The right presidential team?
An assumption has spread that if Jean-Claude Juncker does become president of the European Commission, then Martin Selmayr, who was briefly his campaign manager and whose current job is head of the private office of Viviane Reding, will be chosen as his chef de cabinet.
Without casting any doubt on this development, Entre Nous observes that an intriguing aspect of Selmayr’s time in the Commission (ten years) is that he has very limited experience in the Commission services. He was a spokesman for Reding and then joined her cabinet. A retrospective glance at the sequence of heads of the office of presidents offers different models: Johannes Laitenberger joined the Commission from the secretariat of the Council, but was briefly in the Commission’s competition department. João Vale de Almeida, Stefano Manservisi and David O’Sullivan were all career Commission officials and had worked outside cabinets as well as in them. Jim Cloos, who headed Jacques Santer’s private office, had worked in commissioners’ cabinets and been Luxembourg’s deputy permanent representative.

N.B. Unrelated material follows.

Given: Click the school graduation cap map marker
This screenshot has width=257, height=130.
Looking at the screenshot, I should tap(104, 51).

You have to go back to Pascal Lamy, head of Jacques Delors’ office, to find someone with less experience in Commission departments. So is Selmayr comparable?

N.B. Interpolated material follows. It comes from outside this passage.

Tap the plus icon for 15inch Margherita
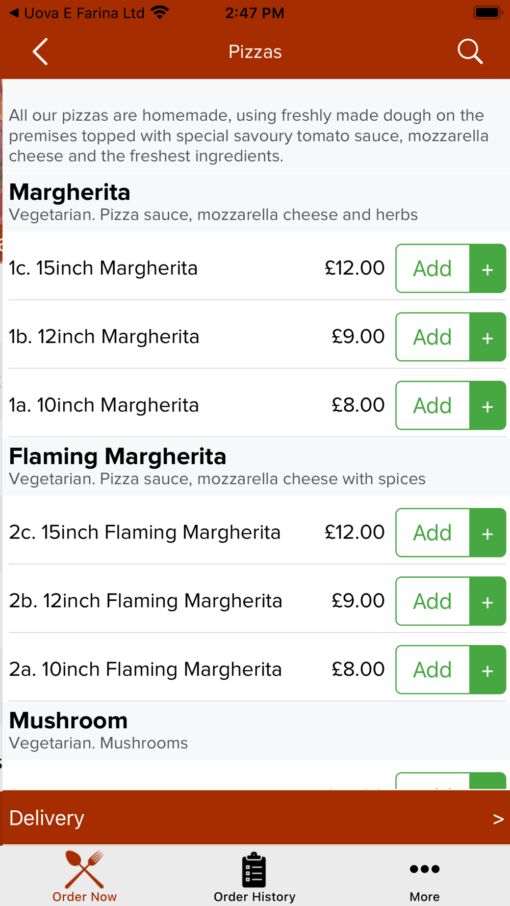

If Jean-Claude Juncker is anointed the next president of the Commission, then who fills in as Luxembourg’s European commissioner once Viviane Reding has gone to the European Parliament? Nicolas Schmit is unlikely to want to give up his position as employment minister just to be made jobless in four months’ time.
Entre Nous has a creative suggestion that might appeal to the liberal-socialist coalition government for its minimalism: how about sending Juncker? He is not currently employed. He would need to be in Brussels to prepare for his new job. He could help with the handover from Barroso II to the new administration.